With the advent of the digital cameras all these skills became worthless. You could see the final result the photograph along with the changes you made on the settings from the LCD display. This change enabled all unskilled to become as good as the skilled. What I miss is that acute awareness or oneness I uses to feel with my surroundings and the forecasts I made about the impact, the change I could influence by changing shutterspeed or aperture and the sheer triumph I felt when the forecast and the change I intend came true. The upside is all these skills became democratised and ordinary. Before the advent of excel mathematical geniuses and chart makers were highly regarded for their skills. Excel democratised mathematics and visual display of information a skill that can be acquired by all and sundry.

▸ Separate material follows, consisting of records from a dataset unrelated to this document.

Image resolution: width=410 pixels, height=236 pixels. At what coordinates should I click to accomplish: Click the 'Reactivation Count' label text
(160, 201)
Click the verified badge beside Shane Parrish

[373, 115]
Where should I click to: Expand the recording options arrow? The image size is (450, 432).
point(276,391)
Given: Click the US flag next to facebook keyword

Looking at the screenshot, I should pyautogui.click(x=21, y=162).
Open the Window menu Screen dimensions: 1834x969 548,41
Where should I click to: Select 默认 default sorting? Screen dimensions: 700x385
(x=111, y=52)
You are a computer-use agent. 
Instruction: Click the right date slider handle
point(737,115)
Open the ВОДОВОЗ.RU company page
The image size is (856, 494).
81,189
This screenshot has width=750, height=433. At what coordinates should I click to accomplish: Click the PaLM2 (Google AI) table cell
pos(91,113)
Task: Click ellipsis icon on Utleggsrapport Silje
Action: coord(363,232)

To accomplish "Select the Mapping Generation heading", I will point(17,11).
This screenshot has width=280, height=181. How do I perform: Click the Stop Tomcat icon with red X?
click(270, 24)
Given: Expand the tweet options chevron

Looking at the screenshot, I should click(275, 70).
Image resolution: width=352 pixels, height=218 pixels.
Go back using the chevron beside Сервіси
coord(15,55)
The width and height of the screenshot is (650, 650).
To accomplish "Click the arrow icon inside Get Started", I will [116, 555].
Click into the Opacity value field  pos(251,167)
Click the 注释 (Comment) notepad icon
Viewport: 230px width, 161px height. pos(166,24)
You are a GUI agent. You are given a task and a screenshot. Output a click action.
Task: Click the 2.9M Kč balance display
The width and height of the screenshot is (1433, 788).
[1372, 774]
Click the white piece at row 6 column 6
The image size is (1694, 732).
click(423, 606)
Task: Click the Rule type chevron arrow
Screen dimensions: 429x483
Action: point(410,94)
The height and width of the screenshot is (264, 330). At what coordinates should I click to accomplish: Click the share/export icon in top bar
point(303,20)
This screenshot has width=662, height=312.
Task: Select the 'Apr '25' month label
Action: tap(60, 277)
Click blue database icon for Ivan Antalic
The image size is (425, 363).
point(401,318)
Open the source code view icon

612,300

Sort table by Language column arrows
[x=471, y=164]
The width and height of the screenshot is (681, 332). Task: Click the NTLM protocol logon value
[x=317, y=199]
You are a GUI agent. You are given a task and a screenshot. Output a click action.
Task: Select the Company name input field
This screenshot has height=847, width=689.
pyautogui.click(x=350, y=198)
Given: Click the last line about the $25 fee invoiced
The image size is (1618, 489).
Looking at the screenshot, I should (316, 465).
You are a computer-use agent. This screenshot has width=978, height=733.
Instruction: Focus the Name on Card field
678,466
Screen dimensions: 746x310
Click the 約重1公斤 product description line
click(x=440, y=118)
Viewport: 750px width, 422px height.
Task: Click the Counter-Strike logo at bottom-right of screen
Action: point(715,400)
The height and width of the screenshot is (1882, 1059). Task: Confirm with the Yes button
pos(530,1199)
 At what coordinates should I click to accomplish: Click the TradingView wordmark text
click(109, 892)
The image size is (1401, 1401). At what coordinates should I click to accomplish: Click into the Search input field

Personal loss and wonder of a selected group became collective gain and mundane utility of the masses.
A story of triumph, feels like a class war victory. Is it really so?
Who benefits when people use excel, who benefits when people use Canon or Nikon digital SLR camera? Who benefits when people use photosharing sites like flickr or facebook or picasa or Twitter
That question is discussed in Life – How the World became a corporation and how to take it back. What I want to discuss is the loss of depth, the sense of wonder, the sense of oneness that happened as a result of the demorcatisation of the skillset. And when generations go by you lose knowledge even the existence of such skill sets and pass on to a different mindset altogether. That is discussed in ‘Avatar’ by James Cameroon.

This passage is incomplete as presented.